## The exercise
Write out these rows line for line, word for word, omitting the pictures.

## Input material
Start
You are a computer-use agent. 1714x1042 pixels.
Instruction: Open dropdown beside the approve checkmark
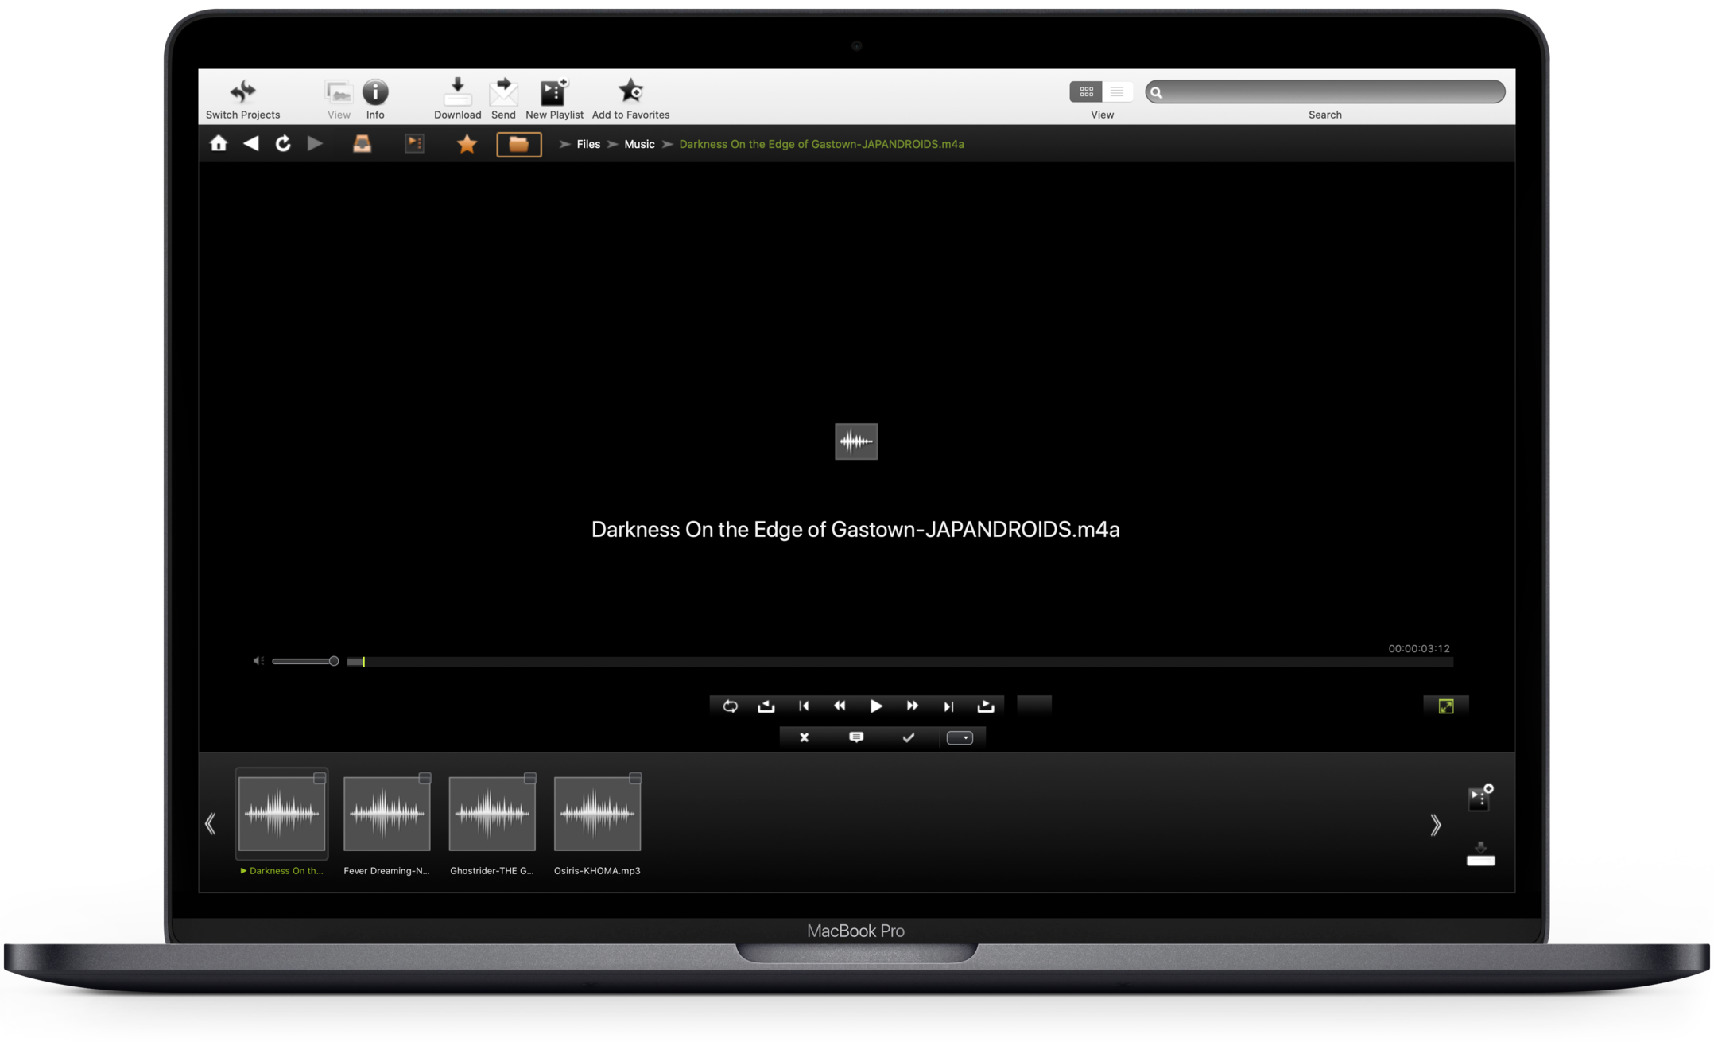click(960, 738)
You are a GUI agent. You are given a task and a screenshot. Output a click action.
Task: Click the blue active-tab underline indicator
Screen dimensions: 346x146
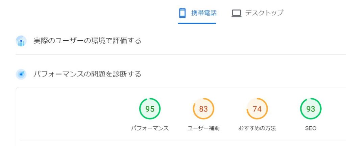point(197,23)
End
## Response to this task
You are a computer-use agent. 1714x1042 pixels.
Instruction: Open dropdown beside the approve checkmark
click(960, 738)
You are a GUI agent. You are given a task and a screenshot. Output a click action.
Task: Click the blue active-tab underline indicator
Screen dimensions: 346x146
point(197,23)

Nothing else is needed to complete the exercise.